For the financial services industry, things are growing more complex everyday. However, like the Cheesecake Factory, the financial institutions that are successful are those that have implemented consistent processes and standards across the entire organization, and then effectively communicated this information throughout all levels.
Key Steps in the Enterprise Risk Management Process: A Recipe for Success
To address unknown risks, financial institutions must adopt a systematic approach to emerging risk identification, assessment, monitoring and reporting. Following a consistent approach to managing risk can prevent unexpected and detrimental events from occurring and enable financial institutions to pinpoint areas of opportunity.

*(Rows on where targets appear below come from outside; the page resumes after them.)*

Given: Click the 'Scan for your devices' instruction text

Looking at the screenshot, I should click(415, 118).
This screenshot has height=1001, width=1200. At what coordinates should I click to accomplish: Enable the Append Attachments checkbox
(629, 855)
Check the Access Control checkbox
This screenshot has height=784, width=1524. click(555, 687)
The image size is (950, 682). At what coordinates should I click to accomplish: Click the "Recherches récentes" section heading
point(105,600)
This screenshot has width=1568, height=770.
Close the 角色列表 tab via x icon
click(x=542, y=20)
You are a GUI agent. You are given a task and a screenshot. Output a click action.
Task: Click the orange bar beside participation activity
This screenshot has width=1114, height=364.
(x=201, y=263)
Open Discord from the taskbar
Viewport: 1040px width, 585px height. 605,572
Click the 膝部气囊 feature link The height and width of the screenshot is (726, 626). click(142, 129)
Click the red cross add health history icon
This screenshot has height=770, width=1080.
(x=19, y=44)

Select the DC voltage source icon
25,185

Step 1: Risk Identification
Financial institutions can better protect themselves and even further their business strategies and objectives by approaching risk management in a much more disciplined way. At every Cheesecake Factory restaurant, the kitchen manager inspects every dish before it leaves the kitchen to identify whether the dish meets the restaurant’s standards or needs to be redone. Much like the kitchen manager, a financial institution’s risk manager should identify potential risks not only for each business line, but also at a very high level throughout the organization as a whole.
Step 2: Risk Assessment
At each restaurant, the kitchen manager rates the food on the line using a scale of one-to-ten.
Similarly, while it is common for financial institutions to face a variety of risks, it is important to gather a manageable list of what are collectively seen as the most significant risks. Once the risks are identified, they can be scored or rated, and then prioritized based on their significance.
Step 3: Risk Monitoring
The fact each dish is inspected before it reaches the customer at the Cheesecake Factory, kitchen managers can coach their staff to aim for a score of 10 and provide customers with a consistent product.
Financial institutions should also be coaching their business line managers on how to understand and monitor their risk profiles. Risk monitoring protocols should be scheduled on a regular basis, so that risks can be reviewed, re-prioritized and controls can be tested and tweaked.
Step 4: Risk Reporting
Efficient communication is a key factor in the Cheesecake Factory’s ability to implement new menu items quickly and consistently. Most ERM programs should also have a robust reporting/communication component in place.
With all of the information at hand, knowing the full range of risks the financial institution faces as well as the controls at its disposal, the organization can use the risk data to implement practical business decisions.
For financial institutions, the end result is a strong risk management culture that will encourage innovation in business lines without exposing an organization to the kinds of risks that contributed to the financial crisis. Giving more thought as to how information is actually managed and distributed throughout an organization will only lead to more intelligent risk-taking that is more effectively communicated across the financial institution.